Based on a document prepared by Penny Olsen (2001)

About the Abbott's Booby

Abbott's booby is listed as Endangered under the Environment Protection and Biodiversity Conservation Act 1999 (EPBC Act). This report provides a background for the Abbott's Booby (Papsasula abbotti) Recovery Plan.

Abbott's booby Papasula abbotti is a large, long-lived seabird, with the only known extant nesting colony on Christmas Island. It is an unusual black and white, large-headed, tree-nesting booby, with a distinctive hooked bill. Originally described, as Sula abbotti (Ramsay 1893), from a specimen collected northwest of Madagascar in 1892, it is one of the largest of the seven species in the family Sulidae, the gannets and boobies.
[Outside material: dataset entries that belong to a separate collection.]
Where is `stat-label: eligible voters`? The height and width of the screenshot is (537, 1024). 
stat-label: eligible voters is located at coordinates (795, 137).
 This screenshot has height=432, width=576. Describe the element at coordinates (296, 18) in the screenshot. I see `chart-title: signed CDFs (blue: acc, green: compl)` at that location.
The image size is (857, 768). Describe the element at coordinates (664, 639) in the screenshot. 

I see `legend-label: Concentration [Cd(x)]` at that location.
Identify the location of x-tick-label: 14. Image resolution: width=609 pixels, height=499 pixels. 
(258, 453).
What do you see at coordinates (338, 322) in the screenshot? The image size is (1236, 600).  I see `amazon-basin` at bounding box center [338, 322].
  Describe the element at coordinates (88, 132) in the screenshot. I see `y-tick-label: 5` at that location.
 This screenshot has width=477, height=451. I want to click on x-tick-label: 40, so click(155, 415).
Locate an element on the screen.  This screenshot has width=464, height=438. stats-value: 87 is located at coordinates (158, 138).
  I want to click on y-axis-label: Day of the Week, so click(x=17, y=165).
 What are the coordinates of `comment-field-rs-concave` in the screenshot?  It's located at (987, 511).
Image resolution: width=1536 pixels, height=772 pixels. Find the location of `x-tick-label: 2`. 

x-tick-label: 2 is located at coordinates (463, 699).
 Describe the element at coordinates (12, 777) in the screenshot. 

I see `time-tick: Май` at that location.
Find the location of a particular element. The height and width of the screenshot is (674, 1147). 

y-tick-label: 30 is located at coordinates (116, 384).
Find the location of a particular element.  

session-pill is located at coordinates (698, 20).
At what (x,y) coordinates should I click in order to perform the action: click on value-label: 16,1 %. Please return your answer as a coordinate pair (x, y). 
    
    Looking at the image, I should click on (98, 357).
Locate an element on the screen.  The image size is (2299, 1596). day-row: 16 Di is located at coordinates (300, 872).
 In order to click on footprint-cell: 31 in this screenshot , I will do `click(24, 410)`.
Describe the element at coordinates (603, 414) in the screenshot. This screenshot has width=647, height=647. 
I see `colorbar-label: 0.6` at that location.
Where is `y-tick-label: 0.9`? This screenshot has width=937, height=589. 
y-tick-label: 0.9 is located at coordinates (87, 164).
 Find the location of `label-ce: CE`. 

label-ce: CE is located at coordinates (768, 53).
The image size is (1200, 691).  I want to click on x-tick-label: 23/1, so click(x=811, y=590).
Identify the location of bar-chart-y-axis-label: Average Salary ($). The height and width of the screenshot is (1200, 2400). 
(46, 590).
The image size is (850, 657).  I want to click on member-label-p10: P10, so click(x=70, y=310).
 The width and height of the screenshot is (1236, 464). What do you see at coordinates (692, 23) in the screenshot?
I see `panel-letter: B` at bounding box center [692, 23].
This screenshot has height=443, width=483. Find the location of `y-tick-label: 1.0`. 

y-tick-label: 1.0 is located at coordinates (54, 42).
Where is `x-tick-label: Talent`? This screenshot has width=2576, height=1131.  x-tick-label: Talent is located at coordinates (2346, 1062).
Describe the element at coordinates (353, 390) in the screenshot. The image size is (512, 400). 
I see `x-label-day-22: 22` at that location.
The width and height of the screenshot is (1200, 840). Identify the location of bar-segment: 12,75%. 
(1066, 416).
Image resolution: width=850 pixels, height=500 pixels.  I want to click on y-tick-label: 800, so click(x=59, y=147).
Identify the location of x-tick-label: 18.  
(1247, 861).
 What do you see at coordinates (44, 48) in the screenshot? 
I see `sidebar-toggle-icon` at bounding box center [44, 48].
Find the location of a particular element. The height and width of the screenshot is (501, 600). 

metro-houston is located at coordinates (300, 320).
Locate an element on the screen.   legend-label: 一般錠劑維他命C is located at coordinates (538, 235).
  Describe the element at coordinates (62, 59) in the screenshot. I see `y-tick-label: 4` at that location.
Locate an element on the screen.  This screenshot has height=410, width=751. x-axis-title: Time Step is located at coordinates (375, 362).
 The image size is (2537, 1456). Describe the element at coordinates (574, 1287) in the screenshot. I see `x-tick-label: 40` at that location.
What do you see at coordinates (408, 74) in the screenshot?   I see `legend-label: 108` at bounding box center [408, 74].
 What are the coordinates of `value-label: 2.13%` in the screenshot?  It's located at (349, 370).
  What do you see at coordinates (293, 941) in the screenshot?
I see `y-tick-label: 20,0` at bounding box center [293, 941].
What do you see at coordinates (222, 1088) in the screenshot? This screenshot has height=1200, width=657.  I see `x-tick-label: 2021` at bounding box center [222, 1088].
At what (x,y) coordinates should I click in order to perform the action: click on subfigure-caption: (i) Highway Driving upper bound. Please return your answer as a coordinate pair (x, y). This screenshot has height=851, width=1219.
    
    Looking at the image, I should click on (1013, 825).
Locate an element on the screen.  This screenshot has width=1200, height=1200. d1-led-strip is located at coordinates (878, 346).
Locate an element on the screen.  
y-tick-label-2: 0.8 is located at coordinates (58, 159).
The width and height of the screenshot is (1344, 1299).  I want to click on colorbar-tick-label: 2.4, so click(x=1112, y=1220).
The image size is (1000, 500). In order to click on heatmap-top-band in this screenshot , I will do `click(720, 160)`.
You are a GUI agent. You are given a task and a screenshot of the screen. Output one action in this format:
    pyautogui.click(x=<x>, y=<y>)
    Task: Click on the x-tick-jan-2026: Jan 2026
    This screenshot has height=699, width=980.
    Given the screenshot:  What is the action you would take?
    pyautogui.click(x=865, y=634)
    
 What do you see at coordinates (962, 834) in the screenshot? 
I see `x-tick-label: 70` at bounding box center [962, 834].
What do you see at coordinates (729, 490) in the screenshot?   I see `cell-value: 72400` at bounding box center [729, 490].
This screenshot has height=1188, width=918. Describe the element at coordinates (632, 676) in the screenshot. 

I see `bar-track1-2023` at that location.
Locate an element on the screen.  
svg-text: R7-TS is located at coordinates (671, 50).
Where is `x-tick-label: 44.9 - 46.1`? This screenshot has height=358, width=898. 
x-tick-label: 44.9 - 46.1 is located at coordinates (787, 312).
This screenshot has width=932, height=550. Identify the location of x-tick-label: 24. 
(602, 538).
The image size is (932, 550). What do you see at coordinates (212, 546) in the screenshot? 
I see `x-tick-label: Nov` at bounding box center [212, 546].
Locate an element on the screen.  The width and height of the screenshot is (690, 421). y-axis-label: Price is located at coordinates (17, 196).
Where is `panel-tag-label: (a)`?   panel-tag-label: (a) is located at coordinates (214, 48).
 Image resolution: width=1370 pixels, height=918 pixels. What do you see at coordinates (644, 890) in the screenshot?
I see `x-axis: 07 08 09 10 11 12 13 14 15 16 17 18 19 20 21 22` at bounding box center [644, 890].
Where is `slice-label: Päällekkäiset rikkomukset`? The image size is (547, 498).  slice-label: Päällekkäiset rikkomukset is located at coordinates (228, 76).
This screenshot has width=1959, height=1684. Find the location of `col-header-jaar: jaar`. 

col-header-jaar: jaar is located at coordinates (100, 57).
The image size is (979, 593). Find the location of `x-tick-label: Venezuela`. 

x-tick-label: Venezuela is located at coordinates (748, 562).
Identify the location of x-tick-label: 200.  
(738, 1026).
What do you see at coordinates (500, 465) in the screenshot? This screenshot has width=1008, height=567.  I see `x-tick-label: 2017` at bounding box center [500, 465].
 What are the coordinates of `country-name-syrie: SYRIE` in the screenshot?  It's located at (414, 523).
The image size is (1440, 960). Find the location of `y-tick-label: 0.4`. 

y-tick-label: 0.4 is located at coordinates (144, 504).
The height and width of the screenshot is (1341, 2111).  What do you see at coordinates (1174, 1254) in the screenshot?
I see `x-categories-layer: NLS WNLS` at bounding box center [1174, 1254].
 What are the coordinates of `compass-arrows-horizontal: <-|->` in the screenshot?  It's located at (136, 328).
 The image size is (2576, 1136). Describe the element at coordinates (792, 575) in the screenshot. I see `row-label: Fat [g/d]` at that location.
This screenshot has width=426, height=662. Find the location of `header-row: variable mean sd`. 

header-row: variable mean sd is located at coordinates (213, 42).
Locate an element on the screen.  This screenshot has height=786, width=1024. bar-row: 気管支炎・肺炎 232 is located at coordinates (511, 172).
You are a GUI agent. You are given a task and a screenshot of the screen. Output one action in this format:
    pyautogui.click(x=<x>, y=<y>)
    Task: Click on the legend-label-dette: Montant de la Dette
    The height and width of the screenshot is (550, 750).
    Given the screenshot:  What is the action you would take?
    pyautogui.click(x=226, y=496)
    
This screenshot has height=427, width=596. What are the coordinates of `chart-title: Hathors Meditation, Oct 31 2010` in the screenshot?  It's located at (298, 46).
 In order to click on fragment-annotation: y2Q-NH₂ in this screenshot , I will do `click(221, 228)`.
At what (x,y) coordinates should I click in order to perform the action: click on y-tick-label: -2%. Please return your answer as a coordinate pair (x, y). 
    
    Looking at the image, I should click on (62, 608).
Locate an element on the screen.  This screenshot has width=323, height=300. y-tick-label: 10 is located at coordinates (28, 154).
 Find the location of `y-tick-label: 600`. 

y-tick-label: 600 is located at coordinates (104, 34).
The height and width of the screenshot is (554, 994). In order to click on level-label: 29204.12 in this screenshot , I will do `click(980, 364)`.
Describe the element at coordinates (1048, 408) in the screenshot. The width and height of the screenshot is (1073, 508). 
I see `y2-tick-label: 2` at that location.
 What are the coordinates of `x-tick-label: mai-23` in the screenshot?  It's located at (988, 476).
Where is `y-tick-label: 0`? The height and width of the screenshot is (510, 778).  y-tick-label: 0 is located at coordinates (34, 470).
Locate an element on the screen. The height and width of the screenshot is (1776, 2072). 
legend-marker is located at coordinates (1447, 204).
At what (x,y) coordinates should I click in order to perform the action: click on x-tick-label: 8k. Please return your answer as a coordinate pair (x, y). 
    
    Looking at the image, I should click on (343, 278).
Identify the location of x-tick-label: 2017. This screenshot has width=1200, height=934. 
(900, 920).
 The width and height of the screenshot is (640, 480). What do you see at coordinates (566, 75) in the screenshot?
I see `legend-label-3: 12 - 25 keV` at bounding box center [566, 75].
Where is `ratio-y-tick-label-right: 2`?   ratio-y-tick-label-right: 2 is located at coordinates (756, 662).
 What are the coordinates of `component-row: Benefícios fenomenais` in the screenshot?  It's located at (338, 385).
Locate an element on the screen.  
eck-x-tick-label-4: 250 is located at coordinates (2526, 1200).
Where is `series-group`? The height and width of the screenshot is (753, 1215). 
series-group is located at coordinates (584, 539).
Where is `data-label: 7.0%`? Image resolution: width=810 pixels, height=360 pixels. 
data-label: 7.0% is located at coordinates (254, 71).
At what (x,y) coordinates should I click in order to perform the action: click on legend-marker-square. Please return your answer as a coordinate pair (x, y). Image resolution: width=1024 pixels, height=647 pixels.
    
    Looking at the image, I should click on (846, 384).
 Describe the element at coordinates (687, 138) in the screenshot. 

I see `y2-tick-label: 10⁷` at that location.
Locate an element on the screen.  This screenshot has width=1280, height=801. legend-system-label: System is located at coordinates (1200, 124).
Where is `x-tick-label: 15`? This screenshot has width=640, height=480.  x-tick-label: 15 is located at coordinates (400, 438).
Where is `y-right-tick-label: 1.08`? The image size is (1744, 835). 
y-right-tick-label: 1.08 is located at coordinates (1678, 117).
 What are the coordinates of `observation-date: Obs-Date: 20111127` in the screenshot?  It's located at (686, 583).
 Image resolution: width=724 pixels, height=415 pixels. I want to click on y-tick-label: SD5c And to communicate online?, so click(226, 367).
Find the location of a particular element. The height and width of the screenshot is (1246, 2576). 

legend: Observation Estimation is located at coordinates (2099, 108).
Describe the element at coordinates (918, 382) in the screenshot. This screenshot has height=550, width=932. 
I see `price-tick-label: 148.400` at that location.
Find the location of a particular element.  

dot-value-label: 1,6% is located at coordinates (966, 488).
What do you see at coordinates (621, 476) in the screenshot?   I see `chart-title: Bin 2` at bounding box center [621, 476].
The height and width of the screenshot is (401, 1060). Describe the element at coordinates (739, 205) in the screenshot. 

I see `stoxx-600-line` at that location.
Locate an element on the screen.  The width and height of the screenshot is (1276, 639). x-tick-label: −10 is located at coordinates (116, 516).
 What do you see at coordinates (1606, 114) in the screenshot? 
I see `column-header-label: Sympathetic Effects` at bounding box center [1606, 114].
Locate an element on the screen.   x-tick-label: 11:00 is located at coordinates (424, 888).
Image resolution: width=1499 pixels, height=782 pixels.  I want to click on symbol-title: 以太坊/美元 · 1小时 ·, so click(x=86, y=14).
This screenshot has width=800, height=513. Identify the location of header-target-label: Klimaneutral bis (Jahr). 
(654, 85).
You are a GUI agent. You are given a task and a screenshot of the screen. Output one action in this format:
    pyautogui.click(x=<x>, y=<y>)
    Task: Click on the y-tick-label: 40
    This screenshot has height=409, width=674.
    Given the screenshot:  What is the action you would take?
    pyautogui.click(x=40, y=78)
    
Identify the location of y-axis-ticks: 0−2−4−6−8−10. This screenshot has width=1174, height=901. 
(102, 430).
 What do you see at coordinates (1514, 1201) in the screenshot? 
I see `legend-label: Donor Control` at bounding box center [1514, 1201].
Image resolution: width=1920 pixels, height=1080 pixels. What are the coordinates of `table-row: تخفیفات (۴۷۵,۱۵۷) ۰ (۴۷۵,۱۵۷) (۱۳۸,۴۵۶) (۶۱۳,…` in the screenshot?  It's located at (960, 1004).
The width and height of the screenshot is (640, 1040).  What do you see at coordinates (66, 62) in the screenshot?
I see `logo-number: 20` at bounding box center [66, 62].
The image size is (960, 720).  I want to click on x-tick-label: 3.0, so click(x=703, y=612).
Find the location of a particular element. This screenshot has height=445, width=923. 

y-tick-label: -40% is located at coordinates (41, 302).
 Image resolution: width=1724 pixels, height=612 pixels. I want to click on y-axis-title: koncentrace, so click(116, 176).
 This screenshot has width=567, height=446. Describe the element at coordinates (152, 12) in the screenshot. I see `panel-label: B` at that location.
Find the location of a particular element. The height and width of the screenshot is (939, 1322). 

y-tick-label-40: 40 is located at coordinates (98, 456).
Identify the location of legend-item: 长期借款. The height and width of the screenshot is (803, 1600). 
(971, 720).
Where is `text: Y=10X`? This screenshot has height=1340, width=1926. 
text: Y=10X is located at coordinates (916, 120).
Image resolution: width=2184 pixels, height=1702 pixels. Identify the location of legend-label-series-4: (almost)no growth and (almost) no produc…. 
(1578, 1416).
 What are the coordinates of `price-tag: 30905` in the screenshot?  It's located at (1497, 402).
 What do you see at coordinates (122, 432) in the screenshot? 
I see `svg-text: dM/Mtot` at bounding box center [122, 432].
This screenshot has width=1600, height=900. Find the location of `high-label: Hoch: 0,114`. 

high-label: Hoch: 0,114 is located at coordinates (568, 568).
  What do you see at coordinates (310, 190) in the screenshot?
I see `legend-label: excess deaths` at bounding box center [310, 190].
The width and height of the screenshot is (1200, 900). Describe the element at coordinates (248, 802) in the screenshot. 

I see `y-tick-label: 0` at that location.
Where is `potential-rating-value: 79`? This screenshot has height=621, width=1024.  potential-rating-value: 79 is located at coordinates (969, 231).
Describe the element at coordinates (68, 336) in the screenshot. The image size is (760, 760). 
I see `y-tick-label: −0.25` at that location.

More recently it has been recognised as unique among sulids in osteology (Olson and Warheit 1988), breeding biology and behaviour (Nelson 1971), and lack of distinctive juvenile plumage (Carboneras 1992), and placed in its own genus (Olson and Warheit 1988; Christidis and Boles 1994). It is thought to be the most primitive Sulidae, a family that belongs to one of the most ancient bird orders, probably originating in the late Cretaceous, more than 60 million years ago (Carboneras 1992).